Die Pandemie, der Krieg und die Inflation haben tiefe Spuren im Bewusstsein der Arbeiterklasse hinterlassen. Und dieser Prozess setzt sich weiter fort, mit jedem tieferen Einschnitt in die Lebensverhältnisse. Schon jetzt gärt es unter der Oberfläche. Doch all diese Erfahrungen werden dazu führen, dass noch mehr Schichten der Arbeiterklasse erkennen, dass das kapitalistische System nichts mehr außer Barbarei zu bieten hat, und das politische Bewusstsein grundlegend umkrempeln. Das wird die Arbeiterklasse zum Kampf zwingen.
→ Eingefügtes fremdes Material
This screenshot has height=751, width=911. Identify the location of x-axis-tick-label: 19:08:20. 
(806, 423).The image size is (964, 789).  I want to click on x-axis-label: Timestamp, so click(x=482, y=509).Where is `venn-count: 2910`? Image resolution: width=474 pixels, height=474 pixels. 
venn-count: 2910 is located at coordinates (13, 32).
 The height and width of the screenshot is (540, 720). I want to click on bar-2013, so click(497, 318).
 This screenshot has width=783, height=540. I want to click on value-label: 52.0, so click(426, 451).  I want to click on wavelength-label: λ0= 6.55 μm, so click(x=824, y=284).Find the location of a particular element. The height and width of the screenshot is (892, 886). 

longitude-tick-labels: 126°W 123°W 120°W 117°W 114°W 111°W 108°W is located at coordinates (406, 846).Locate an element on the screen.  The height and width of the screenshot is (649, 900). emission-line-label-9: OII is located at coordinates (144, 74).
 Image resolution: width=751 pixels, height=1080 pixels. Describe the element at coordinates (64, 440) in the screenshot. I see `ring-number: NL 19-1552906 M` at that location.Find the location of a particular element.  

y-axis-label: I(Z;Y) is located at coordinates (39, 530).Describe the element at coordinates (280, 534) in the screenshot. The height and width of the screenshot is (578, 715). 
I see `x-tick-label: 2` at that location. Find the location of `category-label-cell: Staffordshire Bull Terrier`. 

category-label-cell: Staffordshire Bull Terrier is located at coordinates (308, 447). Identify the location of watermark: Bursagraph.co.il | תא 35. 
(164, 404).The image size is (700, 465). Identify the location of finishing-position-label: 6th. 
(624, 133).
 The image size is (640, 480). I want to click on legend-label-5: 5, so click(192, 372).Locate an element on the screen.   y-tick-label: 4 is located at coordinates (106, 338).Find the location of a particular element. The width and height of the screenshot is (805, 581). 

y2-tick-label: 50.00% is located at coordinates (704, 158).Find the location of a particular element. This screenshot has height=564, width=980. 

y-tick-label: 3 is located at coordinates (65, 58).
Dieser Prozess wird schlussendlich die Basis dafür legen, dass sich auch die Massenorganisationen, insbesondere die reformistischen Gewerkschaften, grundlegend verändern müssen.
Alle Mittel der Herrschenden, um die Krise zu bändigen, werden entweder nur kurzfristig helfen, im Nichts verpuffen oder die Krise sogar weiter antreiben. Die einzige Perspektive für die Arbeiterklasse ist es, sich von den Fesseln des Privateigentums und der Nationalstaaten zu lösen. Was es braucht, ist eine internationale sozialistische Planwirtschaft, bei der nicht die Profite einer Minderheit im Vordergrund stehen. Dann könnten wir alle Ressourcen, Technologien und die Wissenschaft an den Bedürfnissen der Menschheit ausrichten und die kapitalistischen Krisen endlich auf den Müllhaufen der Geschichte werfen. Dafür kämpfen wir in der International Marxist Tendency. Stürz dich mit uns in die kommenden Klassenkämpfe.